L’hypothèse génétique au départ était basée sur le concept de maladie héréditaire, probablement monogénique, où seuls les garçons étaient malades, de transmission maternelle témoignant d’une pathologie liée au chromosome X. La cytogénétique et l’utilisation des marqueurs polymorphes mirent en évidence le premier marqueur lié au locus en Xp21.2. La suite prouva que les dystrophies musculaires de Duchenne (DMD) et de Becker (DMB) ne formaient que des phénotypes pathologiques du même gène muté. Monaco et coll identifièrent le gène et la protéine défectueuse qu’ils nommèrent dystrophine.

Le diagnostic s’appuya alors sur une sémiologie moléculaire à l’origine du concept de dystrophinopathie regroupant non seulement DMD et DMB mais également d’autres tableaux comme une intolérance à l’effort ou une cardiomyopathie isolée. Ainsi le terme de dystrophinopathie est, à ce jour, utilisé pour décrire les maladies d’hérédité récessive liée à l’X, secondaires à un déficit en dystrophine.

Le tableau clinique le plus caractéristique, le plus fréquent et le plus sévère est représenté par la dystrophie musculaire de Duchenne (DMD). Un tableau plus modéré est réalisé par la dystrophie musculaire de Becker (DMB). Il existe également des tableaux variés allant d’une intolérance à l’effort à une cardiomyopathie sévère isolée et les tableaux inhabituels beaucoup plus rares chez la fille.

L’incidence de la DMD est de 1 pour 3300 naissances de garçons, ce qui représente en France sur la base de 750 000 naissances par an, dont la moitié de garçons, 150 à 200 nouveaux cas potentiels par an. L’incidence de la DMB varie de 1 pour 18 000 naissances de garçons à 1 pour 31 000.

Pourquoi un tel numéro pratiquement 150 ans après les premières descriptions ?

Plusieurs raisons à cela :

Les dystrophinopathies sont des maladies musculaires chroniques comportant une atteinte multi systémique évolutive plus ou moins sévère selon le type. Alors que des essais thérapeutiques spécifiques se mettent en place, il est essentiel de connaître l’histoire naturelle de la maladie qu’il s’agisse de la forme Duchenne ou de la forme Becker (cf. article I. Desguerre et V. Laugel et celui de Y. Péréon).
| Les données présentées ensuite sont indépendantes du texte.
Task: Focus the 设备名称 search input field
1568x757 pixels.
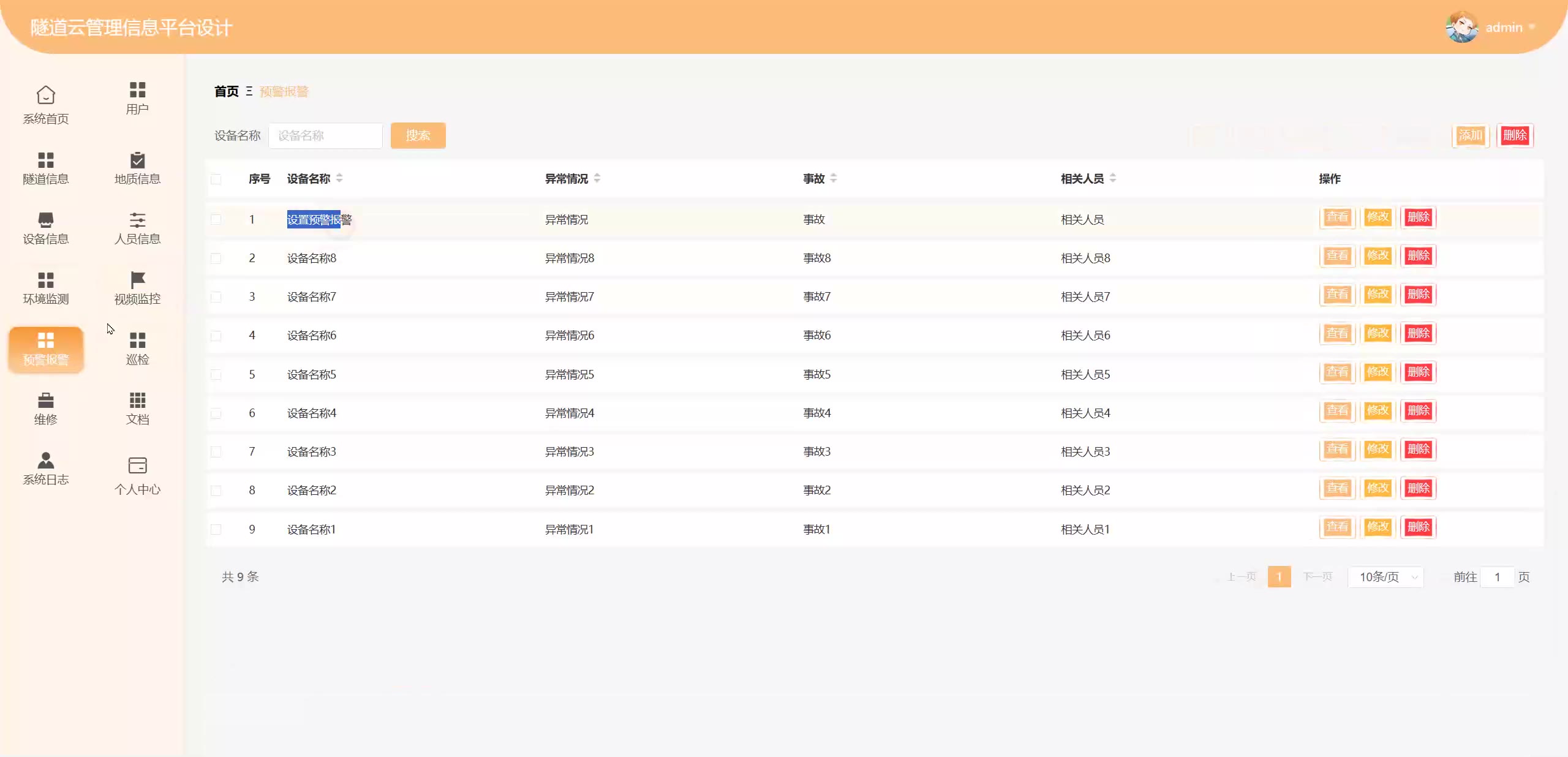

Des progrès essentiels ont été réalisés tant au niveau de la connaissance physiopathologique qu’en biologie moléculaire. (cf. article de Y. Péréon et celui de F. Leturq et S. Tuffery-Giraud) La prise en charge des différentes atteintes doit être la plus précoce possible pour assurer une meilleure qualité de vie qu’il s’agisse de l’atteinte fonctionnelle et orthopédique (cf. article C. Boulay, G. Finidori), de l’atteinte respiratoire (cf. article D. Orlikowski), de l’atteinte cardiaque (cf. article K. Wahbi), sans oublier l’atteinte cognitive (cf. article de F. Rivier et J.-M. Cuisset) S’agissant de maladies héréditaires liées à l’X, le conseil génétique est indispensable (cf. article de C. Coubes) L’approche thérapeutique était jusqu’alors uniquement symptomatique.

Des stratégies thérapeutiques innovantes sont actuellement explorées, telles que i) le saut d’exon ; ii) la translecture de codons non-sens (« codons stop ») générés par des mutations ponctuelles ; iii) surexpression d’une micro-dystrophine par approche de thérapie génique ; iv) traitement du métabolisme oxydatif par l’Idebenone ; et v) blocage de la voie de signalisation myostatine (cf article de H Amthor).

La prise en charge globale reste pour autant indispensable visant à optimiser la qualité de vie des patients dès l’annonce du diagnostic et tout au long de la vie du patient (cf. article B Chabrol, M Mayer).

Liens d’intérêts

Au cours des 5 dernières années, Brigitte Chabrol a participé à des essais cliniques en qualité d’investigateur principal, coordonnateur ou expérimentateur principal (PTC 124) et en qualité de co-investigateur, expérimentateur non principal, collaborateur à l’étude (Biomarin) ; est intervenu dans pour des rapports d’expertise (Board PTC, Board Biomarin, Board Shire), a participé à des conférences en qualité d’auditeur (Biomarin, Genzyme, Shire).

Au cours des 5 dernières années, Isabelle Desguerre a perçu des honoraires ou financements pour participation à des congrès, actions de formation, participation à des groupes d’experts, de la part des Laboratoires PTC Inc, GSK, Servier. Isabelle Desguerre a également été investigateur principal d’études cliniques promues par les Laboratoires PTC Inc et GSK.